Research project in biofuel alternatives adds new research dimension for graduate students
Could perennial grasses be the next viable biomass crop in the production of biofuels?
Several ISU Department of Economics faculty are exploring the possibility through CenUSA Bioenergy, a five-year collaborative project supported by a USDA Agriculture and Food Research Initiative competitive grant from the National Institute of Food and Agriculture (AFRI NIFA).
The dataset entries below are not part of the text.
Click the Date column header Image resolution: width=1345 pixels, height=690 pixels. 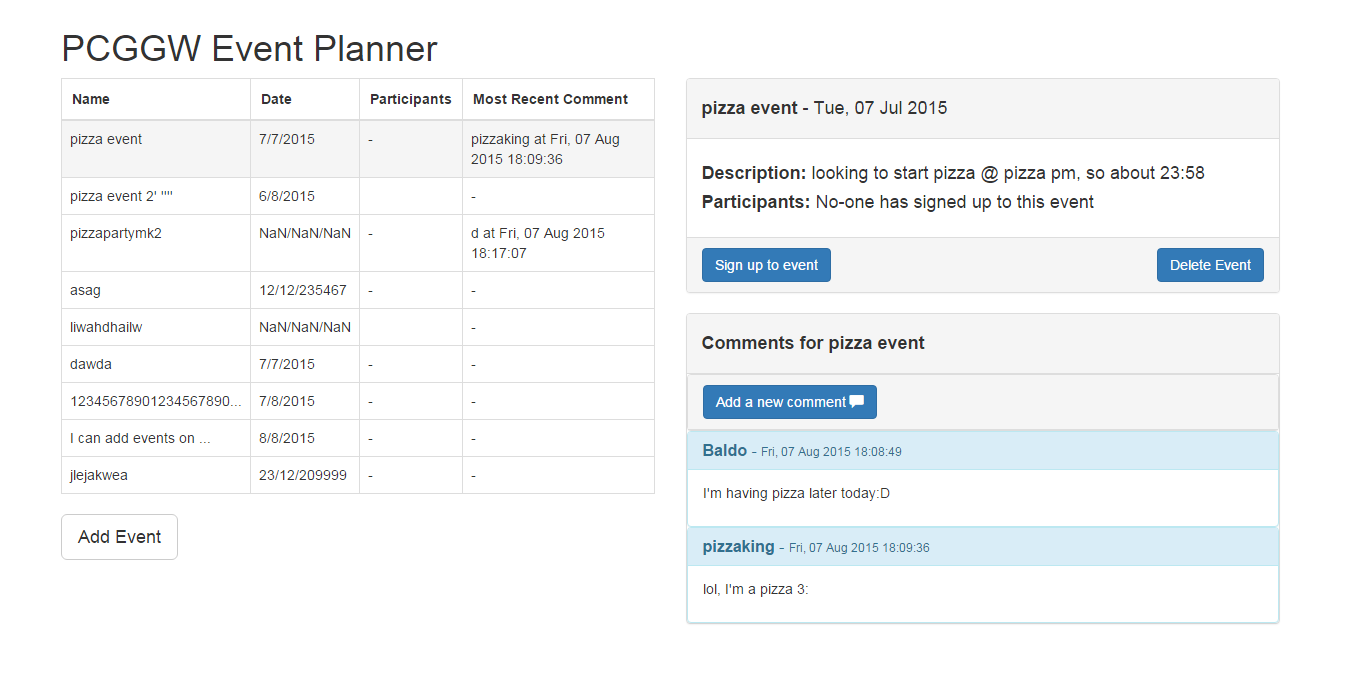pyautogui.click(x=276, y=100)
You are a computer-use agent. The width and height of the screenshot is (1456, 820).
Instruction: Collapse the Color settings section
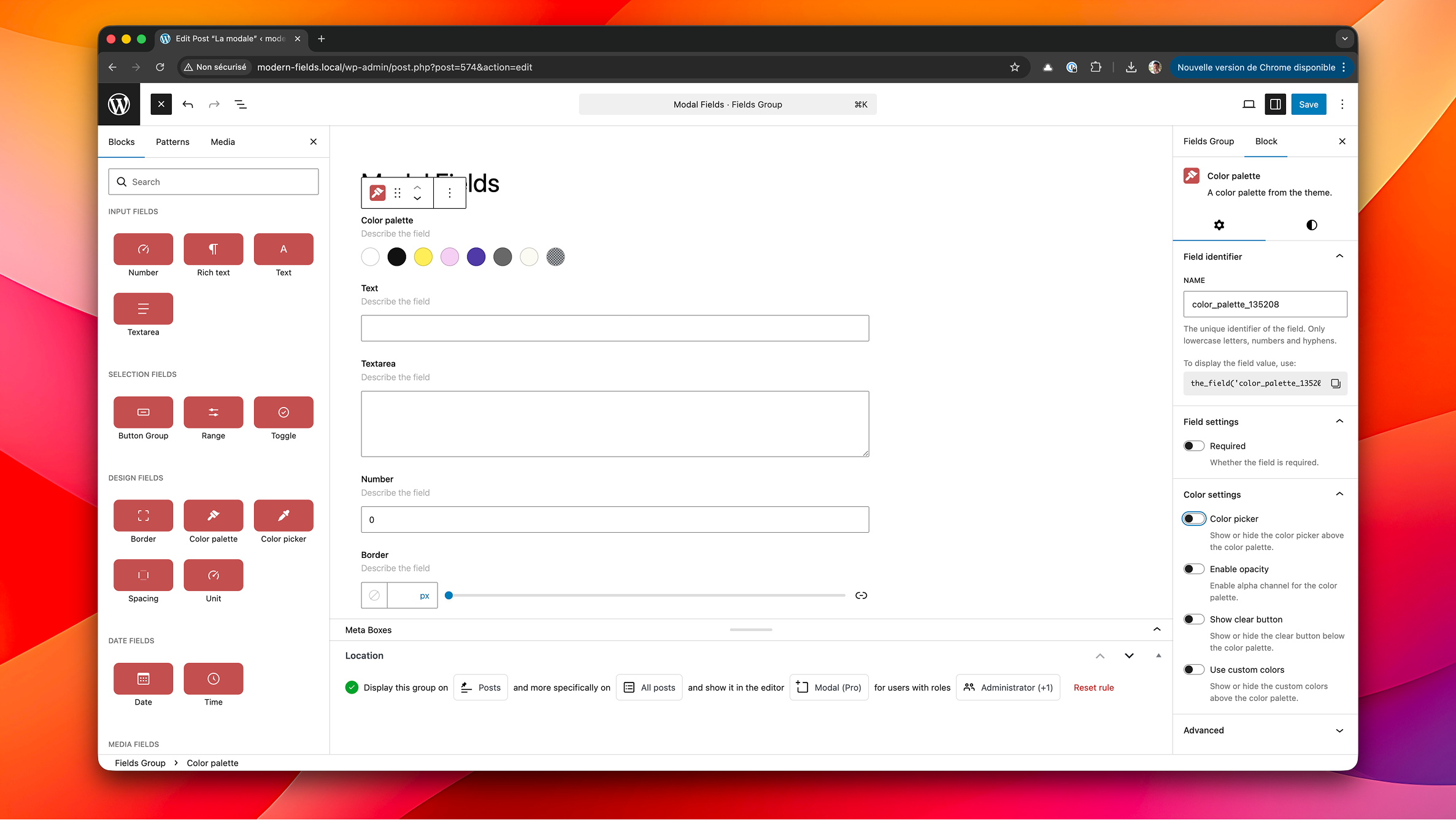click(x=1339, y=494)
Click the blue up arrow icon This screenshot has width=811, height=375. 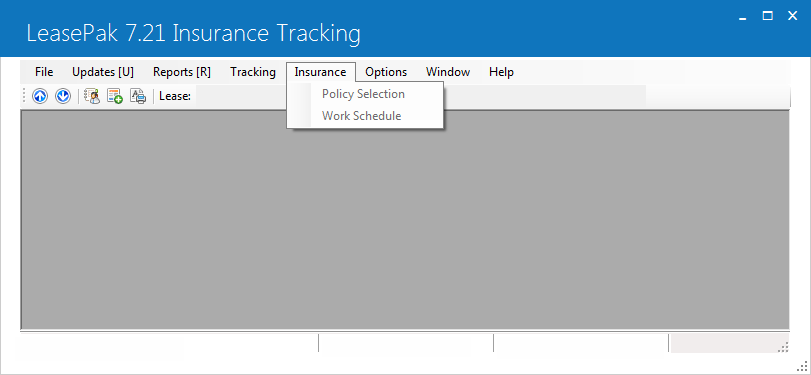40,96
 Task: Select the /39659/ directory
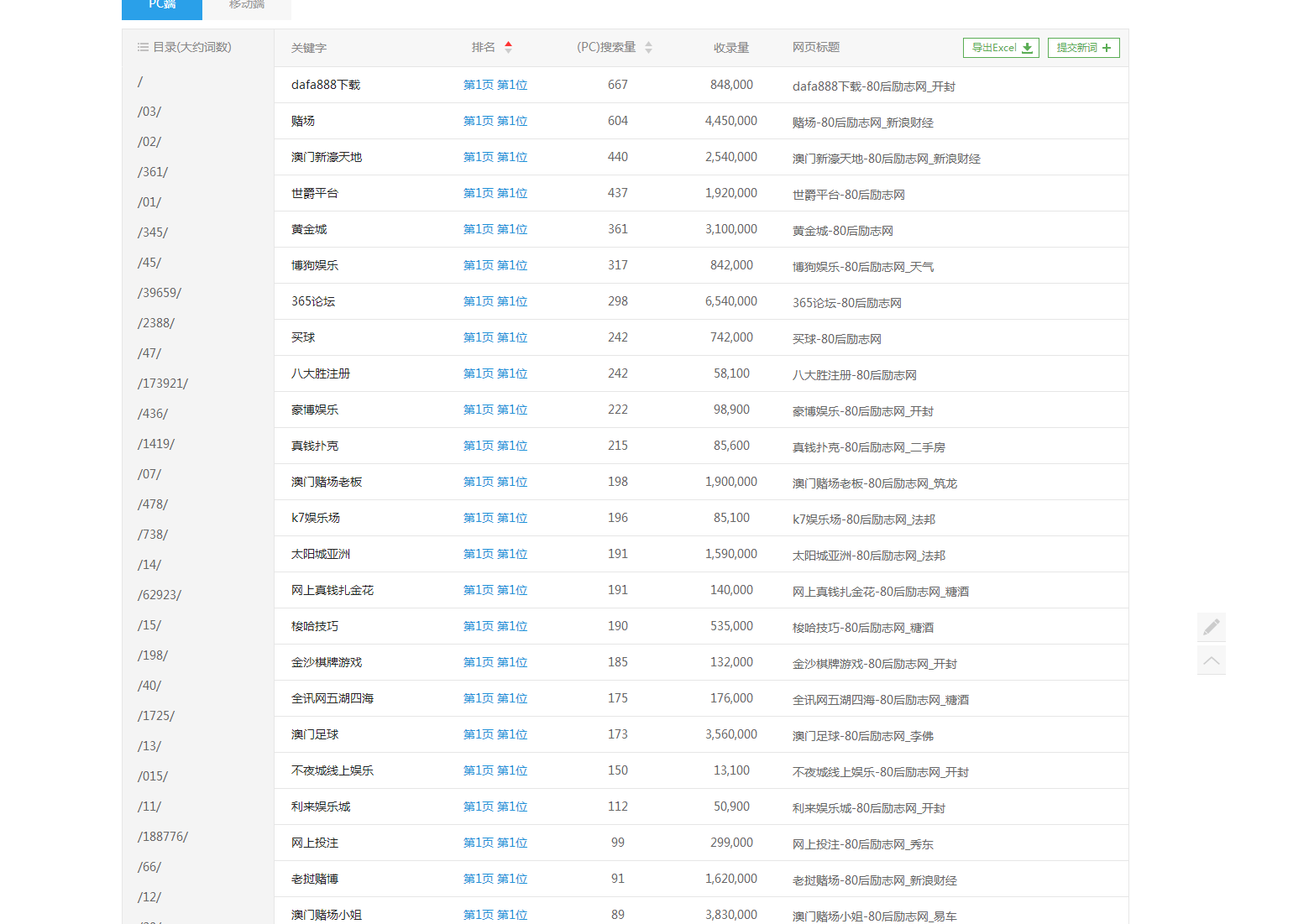click(160, 293)
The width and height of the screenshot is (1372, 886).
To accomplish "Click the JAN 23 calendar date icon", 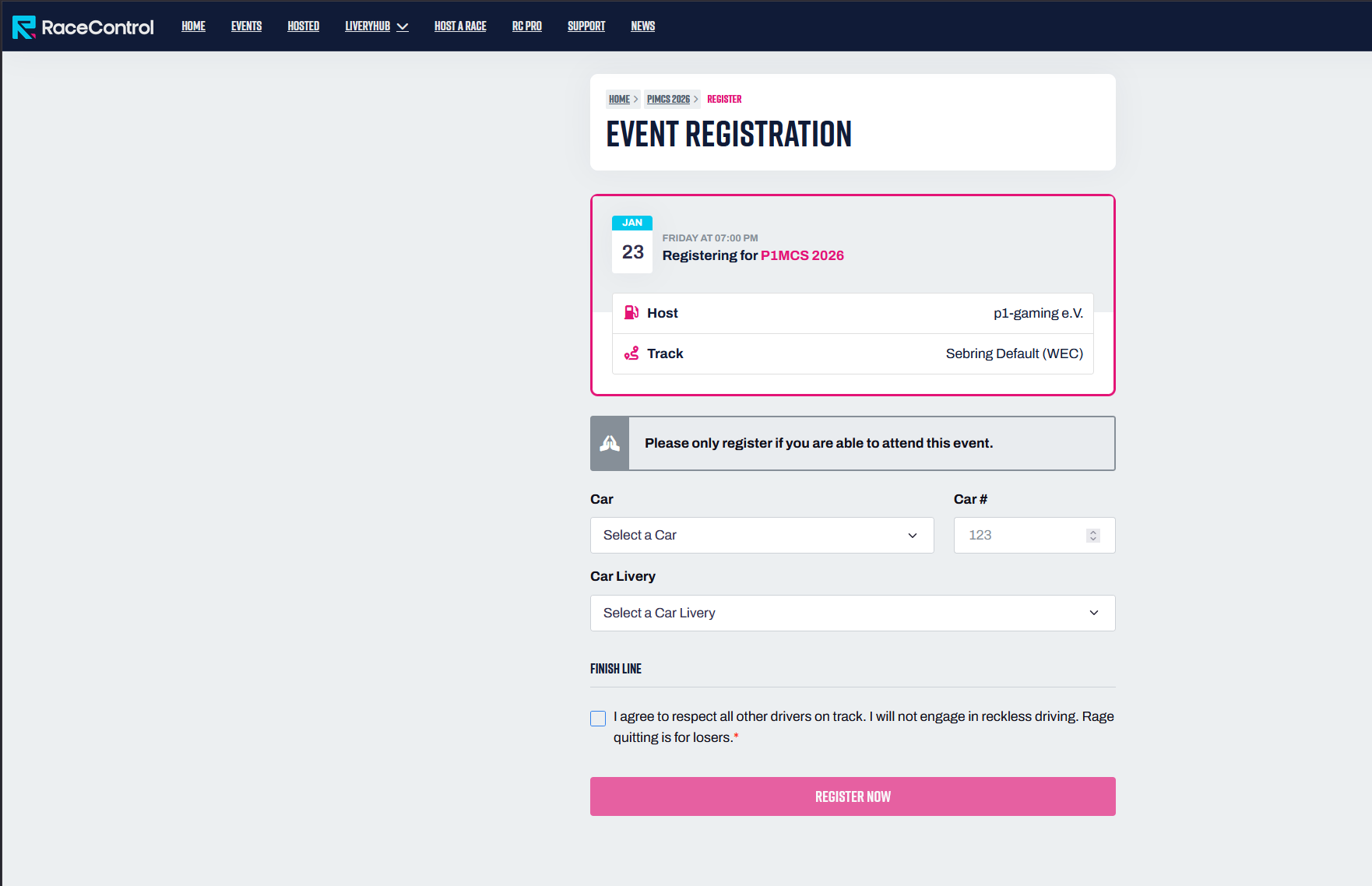I will click(632, 244).
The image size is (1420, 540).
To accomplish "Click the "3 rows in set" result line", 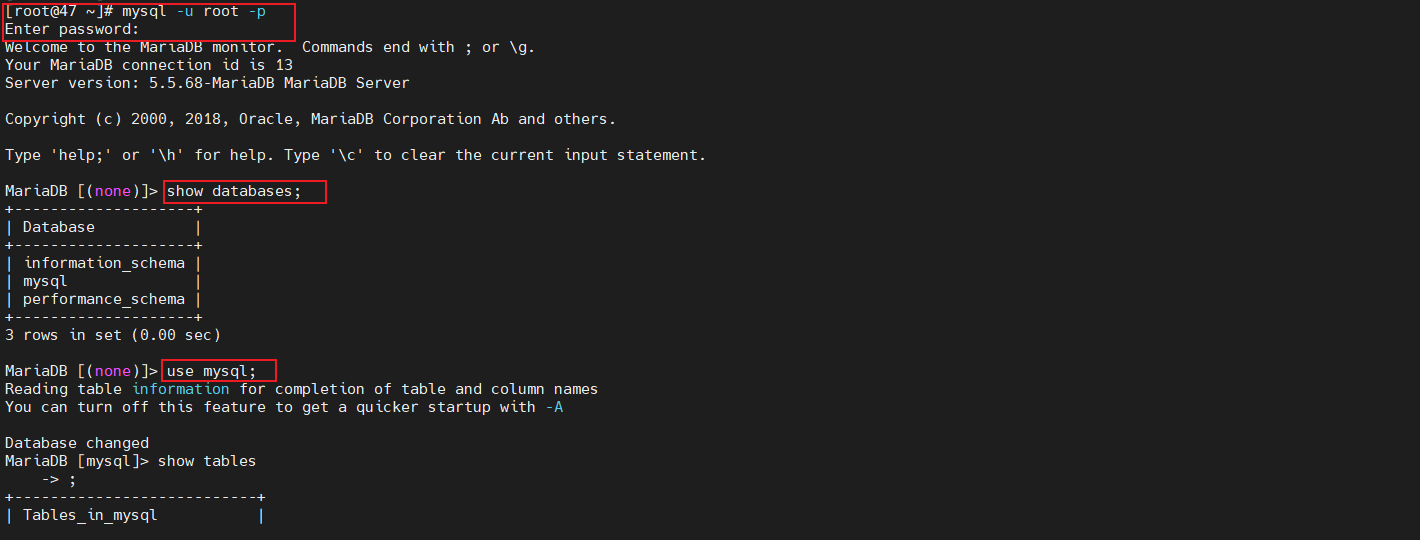I will coord(113,335).
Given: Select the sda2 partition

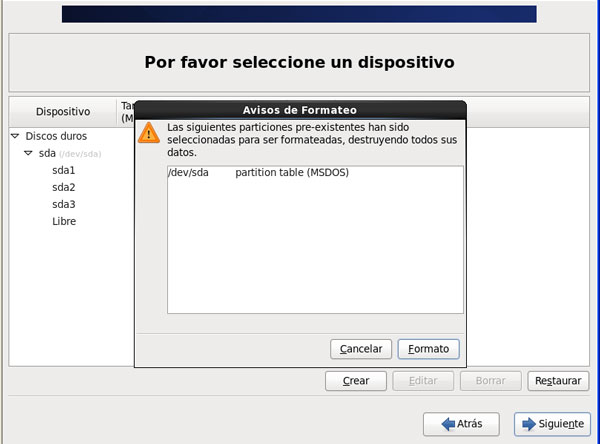Looking at the screenshot, I should tap(64, 188).
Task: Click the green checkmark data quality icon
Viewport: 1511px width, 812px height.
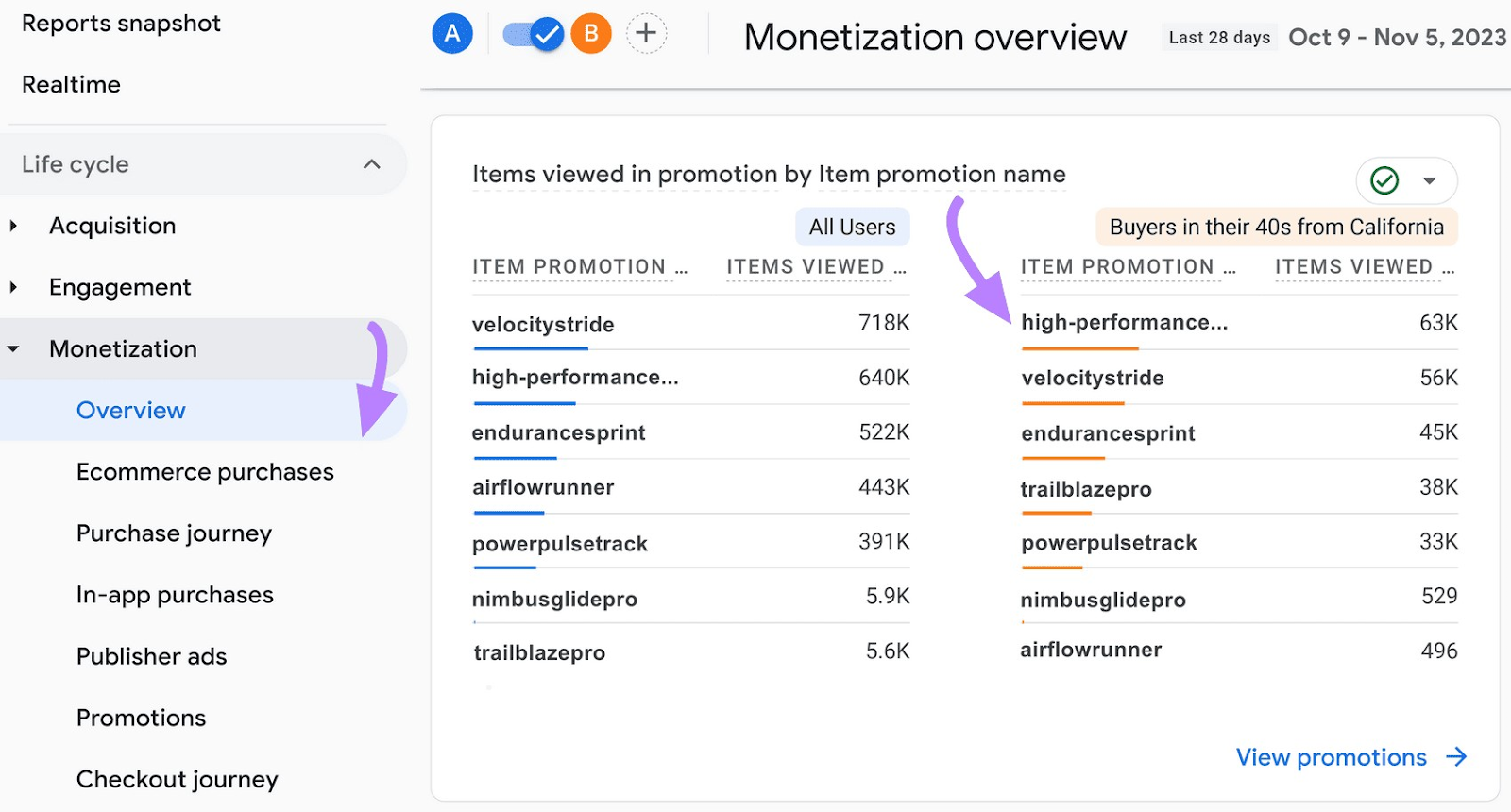Action: (x=1383, y=180)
The project brings research partners together from a wide range of land grant universities and disciplines to assess the practical conditions under which the system and associated markets of this bioenergy system are sustainable and feasible in the US.
ISU Department of Economics faculty involved in the project include Mike Duffy, Chad Hart, Dermot Hayes, Keri Jacobs, and Cathy Kling.
Jacobs adds that the project also poses "valuable research experience" for graduate students. "Students can generate interesting research ideas from grant-related work to complement their coursework, and they may have access to interesting data and analyses as a result of working with other researchers and scientists," she says.
"If our graduate students are interested in agricultural, energy, environmental, or natural resource economics – or the intersection of any of those fields – this project may be something from which they can benefit tremendously."
In addition to advanced biofuel production, the project is also intended to assess whether the perennial grass system can improve the sustainability of existing cropping systems by reducing agricultural runoff of nutrients and soil and increasing carbon sequestration.